ELEN E6906: Information Representation in Sensory Systems

Course Overview

In the last 20 years, patch-clamp recording and gene cloning techniques have made it possible to uncover how sensory stimuli are detected. Detailed studies have been made about the electrical responses of the key sensory receptor cells of the vertebrate body and from many cells of invertebrates. A large number of important molecules from sensory receptors have now been identified, cloned, and sequenced, making possible a detailed understanding of even complex signaling cascades of vision and olfaction.

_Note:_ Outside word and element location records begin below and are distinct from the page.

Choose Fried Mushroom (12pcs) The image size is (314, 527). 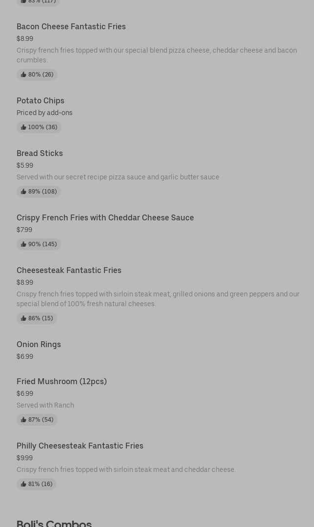61,381
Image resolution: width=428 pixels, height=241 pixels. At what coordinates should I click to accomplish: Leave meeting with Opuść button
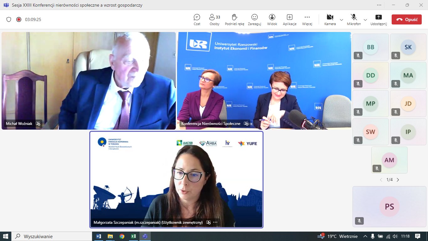406,19
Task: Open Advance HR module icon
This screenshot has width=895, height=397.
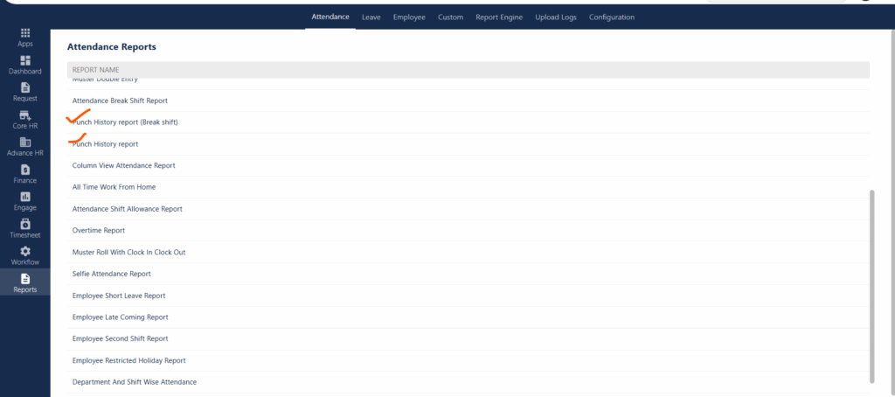Action: (x=24, y=143)
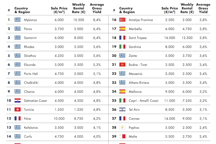Select the Tunisia flag icon

[x=18, y=109]
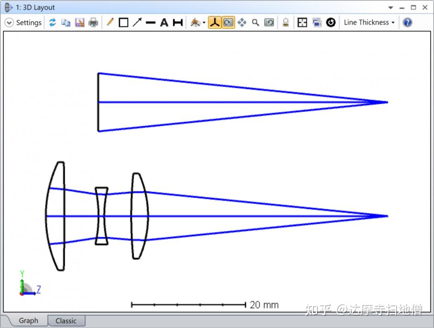Select the rectangle annotation tool

123,22
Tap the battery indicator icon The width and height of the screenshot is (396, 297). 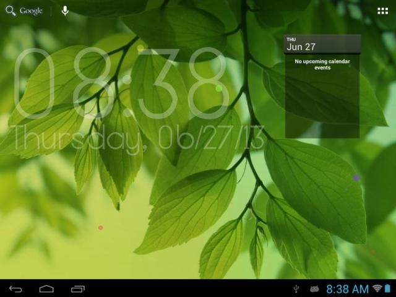(x=387, y=288)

This interdisciplinary course focuses on the cellular mechanism of sensory transduction. Whenever possible, the course will introduce computational models of sensory subsystems. Topics covered include: Introduction to Sensory Systems, Mechanisms of Sensation, Channels and Transduction, Modeling and Analysis of Stochastic Channels, Chemoreception and the Olfactory System, Information Representation in the Olfactory System, Mechanoreceptors and Touch, Detection of Movement and Sound, Photoreception and Vision, Time Encoding and Machine Learning.

Professor Lazar

  Interests in Computational Neuroscience: In Silico: Time Encoding and Information Representation in Sensory Systems, Spike Processing and Computation in the Cortex. In Vivo: Olfactory System of the Drosophila Melanogaster.
  Further information about the instructor is available under URL: http://www.ee.columbia.edu/~aurel.

Applicable Degree Programs

Most courses 4000-level and above can be credited to all degree programs. All courses are subject to advisor approval.

Lecturer: Professor Aurel A. Lazar
  Office hours: Fridays, 11:15 AM - 12:15 PM, EST, Room 819 CEPSR
  E-mail address: aurel "at" ee.columbia.edu
  Class Web Site: Offered by CourseWorks
Day and Time: Fridays, 9:10 AM - 12:00 PM
Class Location: 415 Schapiro (CEPSR)
Credits for course: 3 points
Prerequisites ELEN E4011 or ELEN ECBM W4060 or ELEN E4810 or ELEN E6711 or the instructor's permission
Required text(s): Gordon L. Fain, Sensory Transduction, Sinauer Associates, Inc., Sunderland, MA, 2003.
Reference text(s): Johnson, D., and Wu, M.-S., Foundations of Cellular Neurophysiology, The MIT Press, Cambridge, MA, 1995.
Purves, D., Augustine, G.J., Fitzpatrick, D., Katz, L.C., LaMantia, A.-S., McNamara, J.O. and Williams, S.M., Neuroscience, third edition, Sinauer Associates, Inc., Sunderland, MA, 2001.
Scholkopf, B. and Smola, A.J., Learning with Kernels - Support Vector Machines, Regularization, Optimization and Beyond, The MIT Press, Cambridge, MA, 2002.
Wahba, G., Spline Models for Observational Data, SIAM, Philadelphia, PA, 1990.
Homework(s): Three presentations of research papers
Project(s) Implementation of a simple olfactory system in Matlab. (Strongy motivated students with prior background in Neuroscience can request working on an individual project - instructor's approval required.)